You step outside in the white cold and run till the wind stings your face like shards of ice, your breath ragged, your fingers frozen, the tips blue and all your blood drained from your body to pump somewhere about in your legs. You meet people on the streets to whom the cold means nothing. They like it, they glow. The cold envelops you, in a white misty bubble that comes out of your mouth and nose and at the same time seems to cover you entirely, cutting you off from the mundane, from the normal, from life in fact till all you have is your body, that thin layer of veined, bluish skin between the ice and your soul. And then it rips into your clothes, into that flimsy, black sweater that had been a gift on a warmer winter, many years ago, into your chest, ribcage, heart. The ice enters to meet your soul-ice like blood-brothers, intertwining into a glorious shapeless sculpture, diamond-like in its hardness and you run. To the cadence of the happy voices of blurry -faced passers-by in bright coats and boots hurrying to homes of fireplaces and Christmas lights and dogs and friends and lovers.
You realize the ice was meant to be there, that this was the natural state, that this was how it had been all along and how it would be and that any other state was an abnormality, that warmth was an anomaly and would soon be corrected.
Why did you get confused along the way? Did someone tell you otherwise and you, in a naive moment, believed it? Did your soul-ice melt in a fleeting moment of love, hearing the lilt and throb of a voice and you thought the thaw would last forever? That the soul ice-creature had finally turned to the soul-Samsa it was meant to be? Maybe.
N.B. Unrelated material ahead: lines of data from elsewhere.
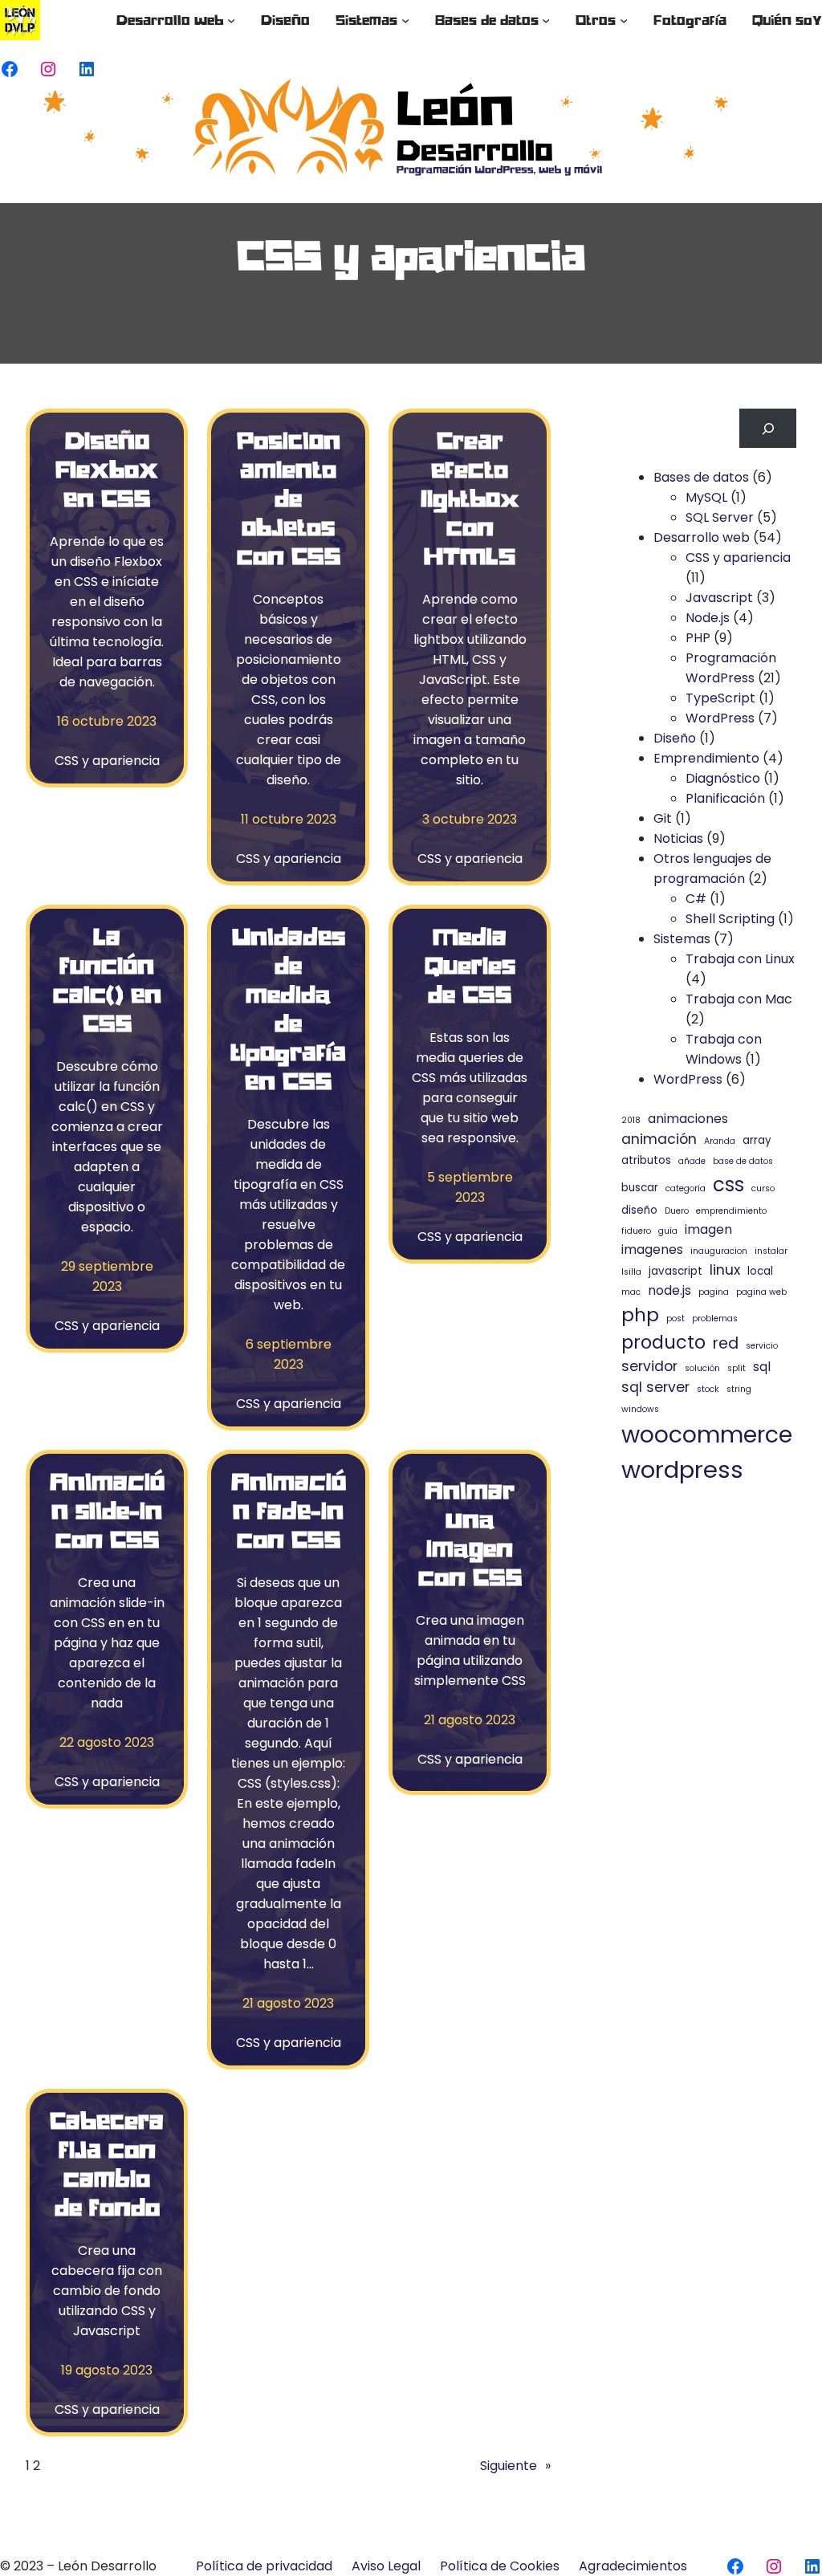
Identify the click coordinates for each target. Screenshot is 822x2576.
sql (762, 1366)
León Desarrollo (107, 2566)
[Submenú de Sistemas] (405, 20)
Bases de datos (701, 477)
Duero (677, 1211)
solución (702, 1368)
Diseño (674, 738)
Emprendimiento (706, 758)
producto (663, 1342)
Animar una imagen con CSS (470, 1533)
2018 (631, 1120)
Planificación (725, 798)
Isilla (631, 1272)
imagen (708, 1229)
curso (763, 1188)
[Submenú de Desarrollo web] (231, 20)
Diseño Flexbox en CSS (106, 468)
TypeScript (720, 698)
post (675, 1318)
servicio (762, 1346)
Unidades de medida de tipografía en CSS (288, 1008)
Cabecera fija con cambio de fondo (107, 2163)
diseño (639, 1210)
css (728, 1184)
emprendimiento (731, 1211)
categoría (685, 1188)
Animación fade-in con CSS (288, 1510)
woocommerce (706, 1434)
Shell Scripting (730, 919)
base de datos (743, 1161)
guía (668, 1231)
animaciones (688, 1118)
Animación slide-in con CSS (107, 1510)
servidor (649, 1366)
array (757, 1140)
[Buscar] (767, 428)
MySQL (706, 497)
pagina (713, 1292)
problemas (715, 1318)
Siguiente (515, 2465)
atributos (646, 1160)
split (736, 1368)
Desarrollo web (701, 537)
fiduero (636, 1231)
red (726, 1343)
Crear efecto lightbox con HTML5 (470, 497)
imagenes (652, 1249)
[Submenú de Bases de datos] (546, 20)
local (760, 1271)
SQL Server (720, 517)
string (738, 1389)
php (640, 1314)
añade (692, 1161)
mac (631, 1292)
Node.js (708, 617)
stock (708, 1389)
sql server (655, 1387)
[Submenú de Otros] (624, 20)
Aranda (719, 1141)
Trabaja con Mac (739, 999)
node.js (669, 1290)
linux (725, 1270)
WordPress (720, 718)
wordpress (682, 1469)
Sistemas (681, 939)
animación (659, 1139)
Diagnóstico (723, 778)
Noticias (678, 838)
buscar (639, 1187)
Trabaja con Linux (740, 959)
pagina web (761, 1292)
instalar (771, 1251)
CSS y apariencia (107, 760)
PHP (698, 638)
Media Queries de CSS (470, 965)
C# (696, 898)
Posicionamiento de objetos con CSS (288, 497)
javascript (675, 1271)
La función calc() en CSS (107, 979)
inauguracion (718, 1251)
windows (640, 1409)
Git (662, 818)
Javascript (719, 597)
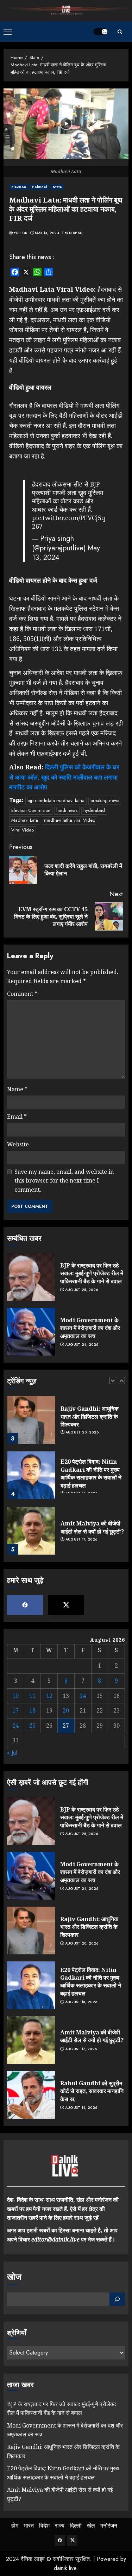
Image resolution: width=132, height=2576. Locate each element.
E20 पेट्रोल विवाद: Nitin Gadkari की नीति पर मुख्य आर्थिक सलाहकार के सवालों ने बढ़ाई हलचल (91, 1473)
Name (17, 1089)
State (57, 187)
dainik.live (65, 2568)
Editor (20, 233)
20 (66, 1710)
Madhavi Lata (24, 820)
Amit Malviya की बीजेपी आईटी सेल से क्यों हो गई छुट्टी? (92, 1527)
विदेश (44, 2526)
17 (15, 1710)
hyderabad (94, 810)
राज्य (59, 2526)
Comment (22, 994)
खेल (91, 2526)
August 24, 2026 (82, 1344)
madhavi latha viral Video (69, 820)
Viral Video (22, 830)
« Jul (12, 1753)
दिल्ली (76, 2526)
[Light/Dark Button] (100, 31)
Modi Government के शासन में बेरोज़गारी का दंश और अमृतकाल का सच (90, 1328)
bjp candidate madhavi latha (55, 800)
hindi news (66, 810)
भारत (29, 2526)
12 (49, 1696)
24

You pass shops on the way, selling everything conceivable, necessities you had never realized were indeed necessary, the frosted glasses also reflecting beautiful people in their own orbits which would never collide with yours. Which, of course, sets you thinking of all the orbits which have collided with yours and the strangeness and spark and impact of the collisions. Memory thaws your soul-ice again and you start feeling the cold. You remember someone telling you the cold isn't good for you. And chocolates and wine and loud music and computer games and caffeine and sunshine and pavements. Someone else that they weren't good for you. Between the things that aren't meant for you and those that aren't good for you, you have, throughout your life-path, been giving up things that make you burn and giddy and heady and lovely and warm. Till you settle on your meant-to-be-reached, steady-state of soul-ice. And henceforth, you never feel cold, never unhappy, never unsatisfied unless of course some accidental collision with a rogue shooting star out of it's orbit and into yours burns the way through that ice and gives you memories warm enough to defrost that soul-ice long enough for you to enjoy your Oolong and ponder it's strength. And have some left over to feel a Thelonius Monk song.